▸ **ABOUT THIS TASK**
In the listing beneath this line, copy exactly the lines starting with the one containing "Click the pink Z character in the captcha" and going on through the one containing "Collapse settings with".

▸ **RECORD SET**
· · · · ·

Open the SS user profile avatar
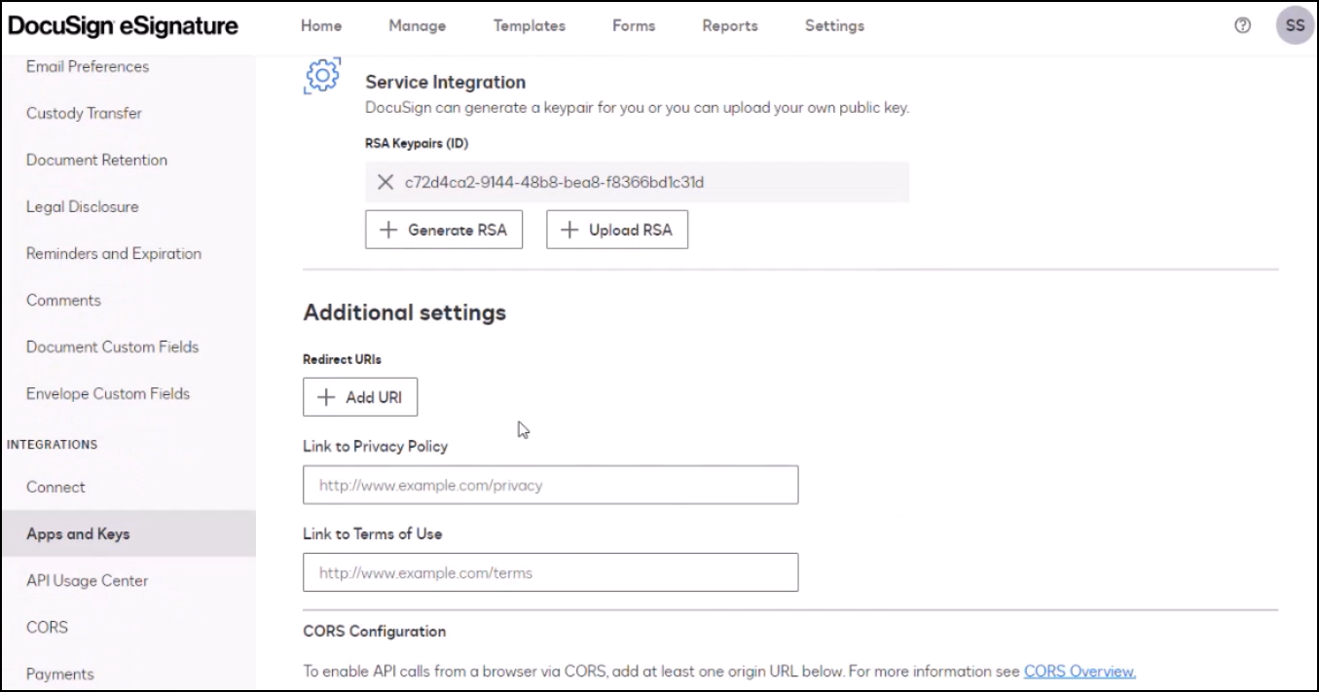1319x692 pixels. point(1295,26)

· · · · ·

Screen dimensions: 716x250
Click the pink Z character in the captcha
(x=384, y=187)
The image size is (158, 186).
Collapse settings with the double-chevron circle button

· · · · ·

▸ **SOLUTION FOR THIS EXERCISE**
Click the pink Z character in the captcha
(x=384, y=187)
The image size is (158, 186).
Collapse settings with the double-chevron circle button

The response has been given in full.